- Born: Paul DeWitt Carrington June 12, 1931 Dallas, Texas
- Died: August 24, 2021 (aged 90) Mitchellville, Maryland
- Spouse: Bessie Meek ​(m. 1955⁠–⁠2016)​
- Children: Clark Carrington; Mary Carrington; William Carrington; Emily Carrington;

Academic background
- Education: University of Texas; Harvard Law School;

Academic work
- Discipline: Law
- Sub-discipline: Civil procedure
- Institutions: Duke University School of Law

= Paul Carrington (professor) =

American lawyer and academic (1931–2021)

Paul DeWitt Carrington (June 12, 1931 – August 24, 2021) was an American lawyer and academic who served as dean of Duke University School of Law from 1978 to 1988, where he was also the Harry R. Chadwick Sr.
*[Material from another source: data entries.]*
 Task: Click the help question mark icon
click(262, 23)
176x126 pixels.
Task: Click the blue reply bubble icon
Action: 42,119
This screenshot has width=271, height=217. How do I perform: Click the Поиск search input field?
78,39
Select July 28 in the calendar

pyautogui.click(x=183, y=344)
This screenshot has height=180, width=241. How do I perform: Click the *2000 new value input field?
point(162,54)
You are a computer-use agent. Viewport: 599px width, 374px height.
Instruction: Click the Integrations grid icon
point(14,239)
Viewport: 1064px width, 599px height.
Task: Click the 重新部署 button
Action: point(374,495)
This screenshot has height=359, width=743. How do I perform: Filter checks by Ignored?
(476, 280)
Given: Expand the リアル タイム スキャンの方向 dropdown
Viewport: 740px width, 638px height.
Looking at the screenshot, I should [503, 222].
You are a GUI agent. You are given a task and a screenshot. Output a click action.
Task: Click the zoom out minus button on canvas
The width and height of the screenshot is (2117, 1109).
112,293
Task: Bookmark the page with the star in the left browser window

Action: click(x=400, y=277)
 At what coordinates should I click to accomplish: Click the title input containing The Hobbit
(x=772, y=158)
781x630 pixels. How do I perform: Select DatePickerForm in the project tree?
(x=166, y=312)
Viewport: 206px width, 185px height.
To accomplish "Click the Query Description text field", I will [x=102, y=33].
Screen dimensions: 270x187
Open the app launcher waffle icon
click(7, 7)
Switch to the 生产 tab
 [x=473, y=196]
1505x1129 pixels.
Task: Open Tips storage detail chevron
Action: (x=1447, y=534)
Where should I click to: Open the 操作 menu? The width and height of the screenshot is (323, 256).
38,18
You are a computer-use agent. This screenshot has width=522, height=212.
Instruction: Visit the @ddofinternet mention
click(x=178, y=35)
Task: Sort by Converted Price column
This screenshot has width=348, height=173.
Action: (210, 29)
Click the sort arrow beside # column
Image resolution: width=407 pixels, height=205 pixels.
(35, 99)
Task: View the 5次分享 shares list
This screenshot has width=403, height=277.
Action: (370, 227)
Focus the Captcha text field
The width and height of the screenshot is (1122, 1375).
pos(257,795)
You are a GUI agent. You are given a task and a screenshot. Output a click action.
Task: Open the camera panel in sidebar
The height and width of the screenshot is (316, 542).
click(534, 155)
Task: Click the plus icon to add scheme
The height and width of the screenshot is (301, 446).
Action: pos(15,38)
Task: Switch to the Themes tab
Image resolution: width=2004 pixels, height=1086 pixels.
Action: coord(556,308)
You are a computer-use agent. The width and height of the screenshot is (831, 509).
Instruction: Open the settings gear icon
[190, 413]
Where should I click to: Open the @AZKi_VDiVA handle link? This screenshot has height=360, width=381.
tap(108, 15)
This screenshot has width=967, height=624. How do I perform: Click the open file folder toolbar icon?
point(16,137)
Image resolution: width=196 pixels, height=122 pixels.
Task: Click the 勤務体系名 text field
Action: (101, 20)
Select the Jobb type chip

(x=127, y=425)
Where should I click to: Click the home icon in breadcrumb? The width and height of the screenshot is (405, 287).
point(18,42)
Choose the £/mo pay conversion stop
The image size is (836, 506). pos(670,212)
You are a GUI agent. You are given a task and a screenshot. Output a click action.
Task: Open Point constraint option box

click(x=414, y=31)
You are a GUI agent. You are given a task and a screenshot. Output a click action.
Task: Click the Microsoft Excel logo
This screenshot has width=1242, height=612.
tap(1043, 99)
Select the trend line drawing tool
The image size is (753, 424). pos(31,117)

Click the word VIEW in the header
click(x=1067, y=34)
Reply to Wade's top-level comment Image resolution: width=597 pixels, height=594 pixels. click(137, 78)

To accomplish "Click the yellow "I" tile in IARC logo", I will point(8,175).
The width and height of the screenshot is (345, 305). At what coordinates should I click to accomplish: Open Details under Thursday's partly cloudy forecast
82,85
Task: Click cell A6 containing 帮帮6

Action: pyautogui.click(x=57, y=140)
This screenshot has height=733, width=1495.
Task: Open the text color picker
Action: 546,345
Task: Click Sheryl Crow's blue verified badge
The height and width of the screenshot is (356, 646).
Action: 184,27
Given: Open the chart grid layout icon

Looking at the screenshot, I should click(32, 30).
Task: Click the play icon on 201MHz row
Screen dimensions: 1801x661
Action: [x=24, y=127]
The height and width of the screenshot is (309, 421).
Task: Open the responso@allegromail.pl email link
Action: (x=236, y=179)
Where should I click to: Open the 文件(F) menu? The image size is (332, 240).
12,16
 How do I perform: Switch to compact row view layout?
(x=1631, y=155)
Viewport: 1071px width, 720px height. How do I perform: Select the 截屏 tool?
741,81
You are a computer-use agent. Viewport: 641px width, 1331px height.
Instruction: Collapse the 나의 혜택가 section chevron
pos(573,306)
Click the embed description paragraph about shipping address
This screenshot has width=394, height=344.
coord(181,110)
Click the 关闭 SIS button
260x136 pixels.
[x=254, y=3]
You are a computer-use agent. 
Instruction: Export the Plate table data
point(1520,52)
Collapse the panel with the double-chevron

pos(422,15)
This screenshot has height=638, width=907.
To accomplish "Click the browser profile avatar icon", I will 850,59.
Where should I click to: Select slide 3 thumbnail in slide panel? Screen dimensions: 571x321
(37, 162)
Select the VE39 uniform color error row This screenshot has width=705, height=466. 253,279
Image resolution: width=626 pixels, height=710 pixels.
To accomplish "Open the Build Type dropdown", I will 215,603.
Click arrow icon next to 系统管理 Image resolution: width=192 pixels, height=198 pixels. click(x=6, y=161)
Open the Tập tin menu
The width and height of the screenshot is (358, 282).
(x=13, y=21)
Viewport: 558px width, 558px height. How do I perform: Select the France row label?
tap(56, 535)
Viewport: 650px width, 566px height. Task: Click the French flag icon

Professor of Law. Before joining the faculty of Duke in 1978, Carrington served on the faculty of the University of Wyoming, Indiana University, Ohio State University, and the University of Michigan. From 1985 to 1992, he also served as Reporter for the Advisory Committee on Civil Rules of the Judicial Conference of the United States. He was elected to the American Law Institute in 1966 and to the American Academy of Arts & Sciences in 2000.